-- START Information supplied --

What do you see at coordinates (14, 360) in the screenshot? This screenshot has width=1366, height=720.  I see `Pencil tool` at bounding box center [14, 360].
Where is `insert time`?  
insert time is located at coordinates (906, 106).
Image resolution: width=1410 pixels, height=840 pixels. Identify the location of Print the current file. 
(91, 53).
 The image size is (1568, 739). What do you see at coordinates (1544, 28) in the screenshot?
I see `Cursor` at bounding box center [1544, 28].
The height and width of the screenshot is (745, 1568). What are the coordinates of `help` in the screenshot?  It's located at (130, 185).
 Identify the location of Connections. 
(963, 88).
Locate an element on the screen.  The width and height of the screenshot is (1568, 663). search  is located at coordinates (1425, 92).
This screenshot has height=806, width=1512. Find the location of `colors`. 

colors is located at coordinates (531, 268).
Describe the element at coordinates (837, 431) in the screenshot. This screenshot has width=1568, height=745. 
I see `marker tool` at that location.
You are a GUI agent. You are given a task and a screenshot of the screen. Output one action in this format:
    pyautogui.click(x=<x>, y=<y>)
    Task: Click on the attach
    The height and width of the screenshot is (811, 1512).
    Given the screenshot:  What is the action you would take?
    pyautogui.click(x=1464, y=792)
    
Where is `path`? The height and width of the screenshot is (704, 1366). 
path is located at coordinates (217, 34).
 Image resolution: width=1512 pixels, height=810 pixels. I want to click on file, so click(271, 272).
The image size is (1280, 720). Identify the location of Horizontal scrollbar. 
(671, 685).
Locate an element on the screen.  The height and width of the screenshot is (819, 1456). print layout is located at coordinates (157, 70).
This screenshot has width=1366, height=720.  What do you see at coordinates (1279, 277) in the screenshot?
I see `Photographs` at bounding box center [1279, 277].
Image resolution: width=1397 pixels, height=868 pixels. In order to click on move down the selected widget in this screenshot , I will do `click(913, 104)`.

-- END Information supplied --

# [Requirement]
Rewrite the material from the line containing "coordinates (1425, 92)." through the line containing "pyautogui.click(x=1464, y=792)", replacing "attach" with "send" and leaving everything else unchanged.

# [Answer to this task]
Locate an element on the screen.  The width and height of the screenshot is (1568, 663). search  is located at coordinates (1425, 92).
This screenshot has height=806, width=1512. Find the location of `colors`. 

colors is located at coordinates (531, 268).
Describe the element at coordinates (837, 431) in the screenshot. This screenshot has width=1568, height=745. 
I see `marker tool` at that location.
You are a GUI agent. You are given a task and a screenshot of the screen. Output one action in this format:
    pyautogui.click(x=<x>, y=<y>)
    Task: Click on the send
    The height and width of the screenshot is (811, 1512).
    Given the screenshot:  What is the action you would take?
    pyautogui.click(x=1464, y=792)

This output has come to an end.